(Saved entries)

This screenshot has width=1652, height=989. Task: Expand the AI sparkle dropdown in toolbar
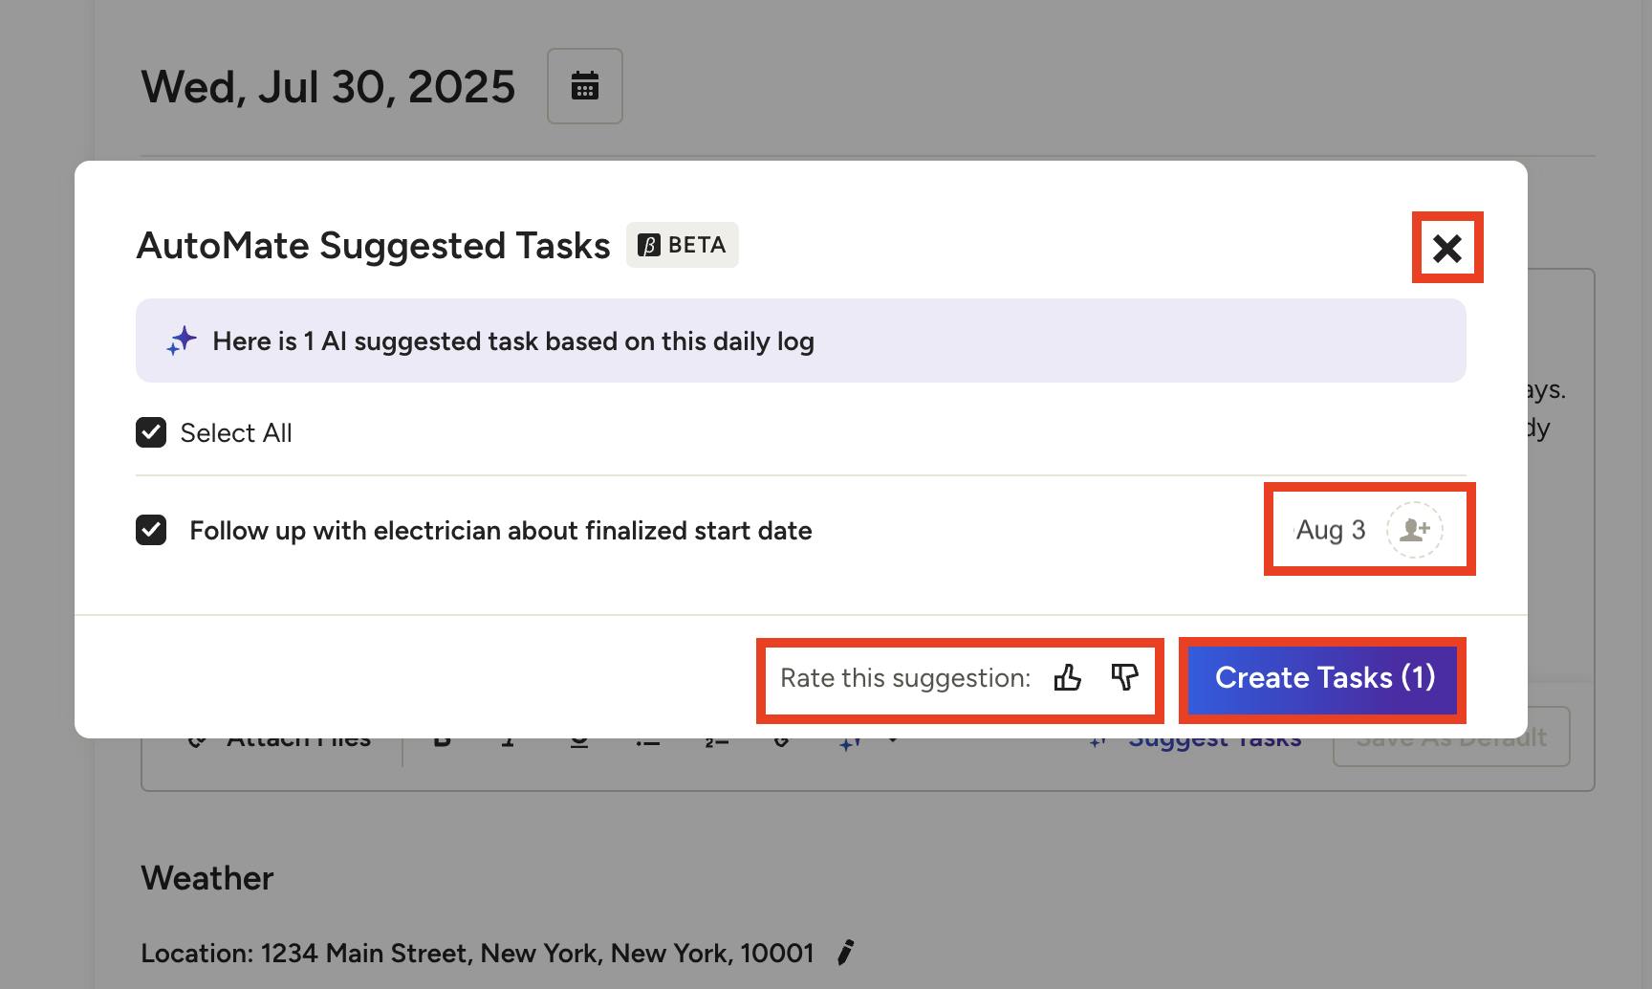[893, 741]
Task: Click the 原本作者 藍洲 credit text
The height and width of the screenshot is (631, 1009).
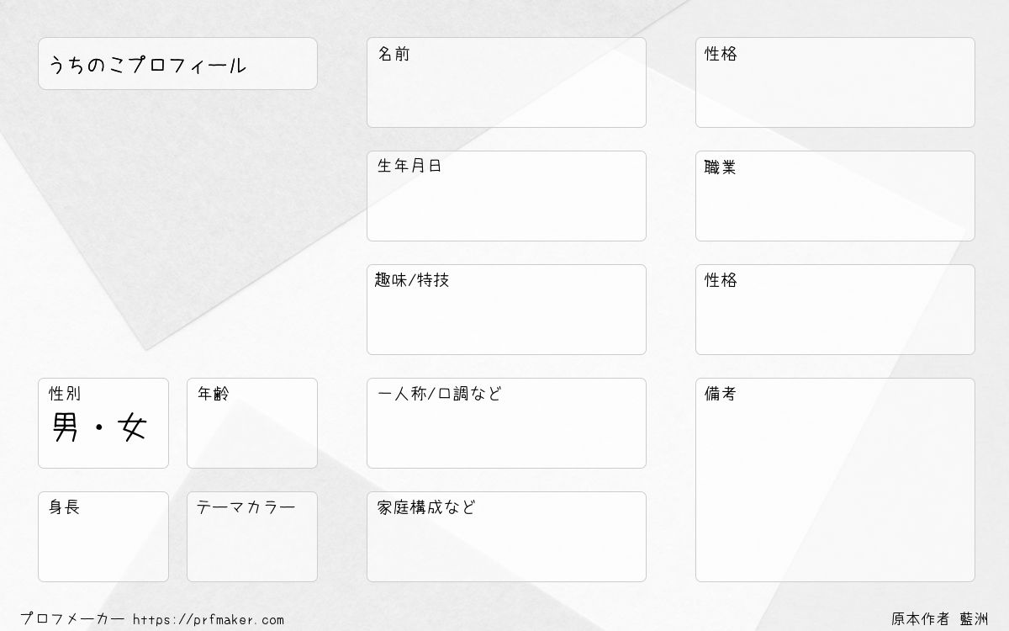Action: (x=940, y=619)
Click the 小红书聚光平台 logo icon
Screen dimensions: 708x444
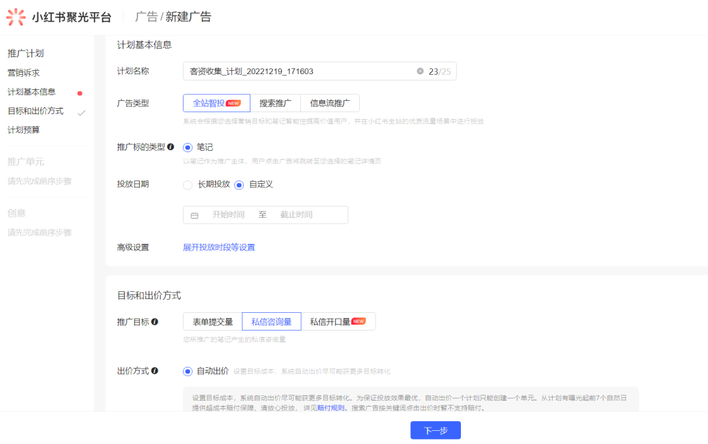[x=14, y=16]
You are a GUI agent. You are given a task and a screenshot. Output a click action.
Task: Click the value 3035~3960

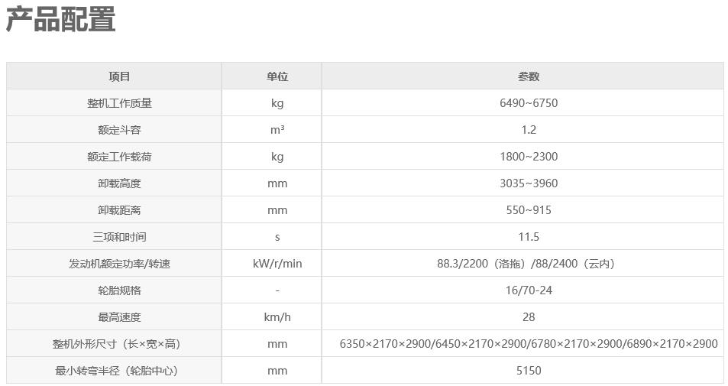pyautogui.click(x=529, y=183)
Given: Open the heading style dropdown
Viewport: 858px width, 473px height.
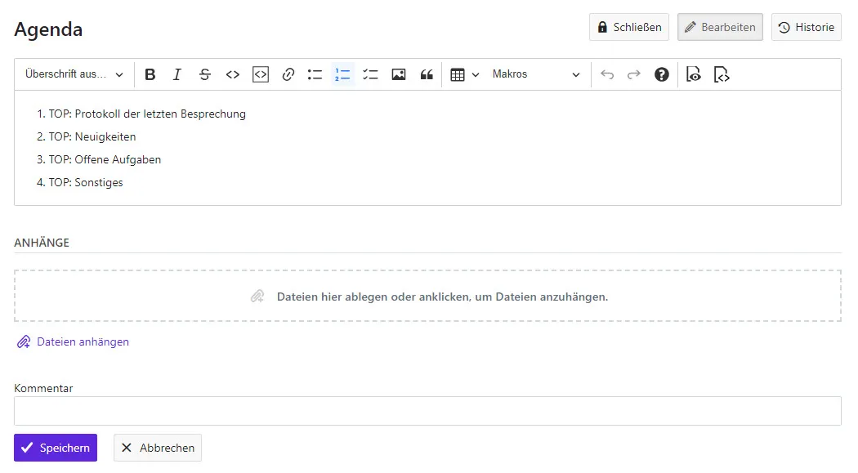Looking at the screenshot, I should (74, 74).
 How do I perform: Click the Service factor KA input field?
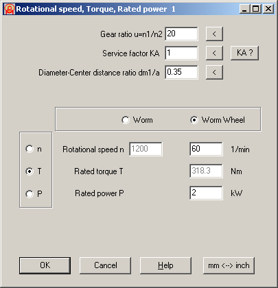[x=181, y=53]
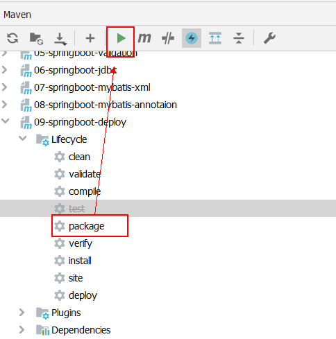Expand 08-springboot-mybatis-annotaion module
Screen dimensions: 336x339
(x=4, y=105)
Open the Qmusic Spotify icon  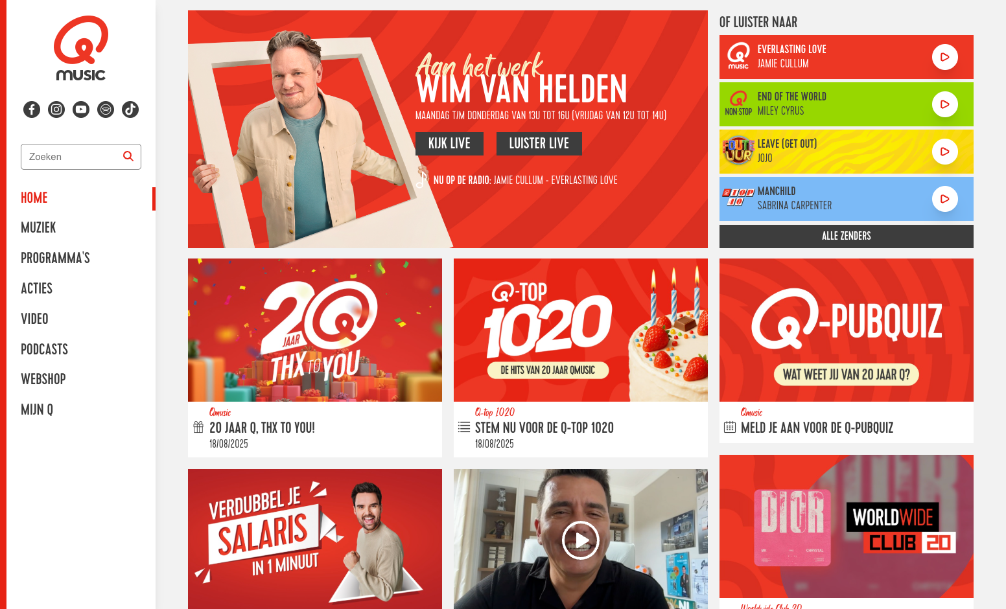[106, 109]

What to produce:
Print exactly the lines above that run from the one with "The height and" to the one with "You are a GUI", both included. No pictures.

Task answer:
The height and width of the screenshot is (631, 1009).
Action: (x=940, y=619)
Click the 小红书聚光平台 logo icon
Screen dimensions: 708x444
[x=14, y=16]
You are a GUI agent. You are given a task and a screenshot. Output a click action.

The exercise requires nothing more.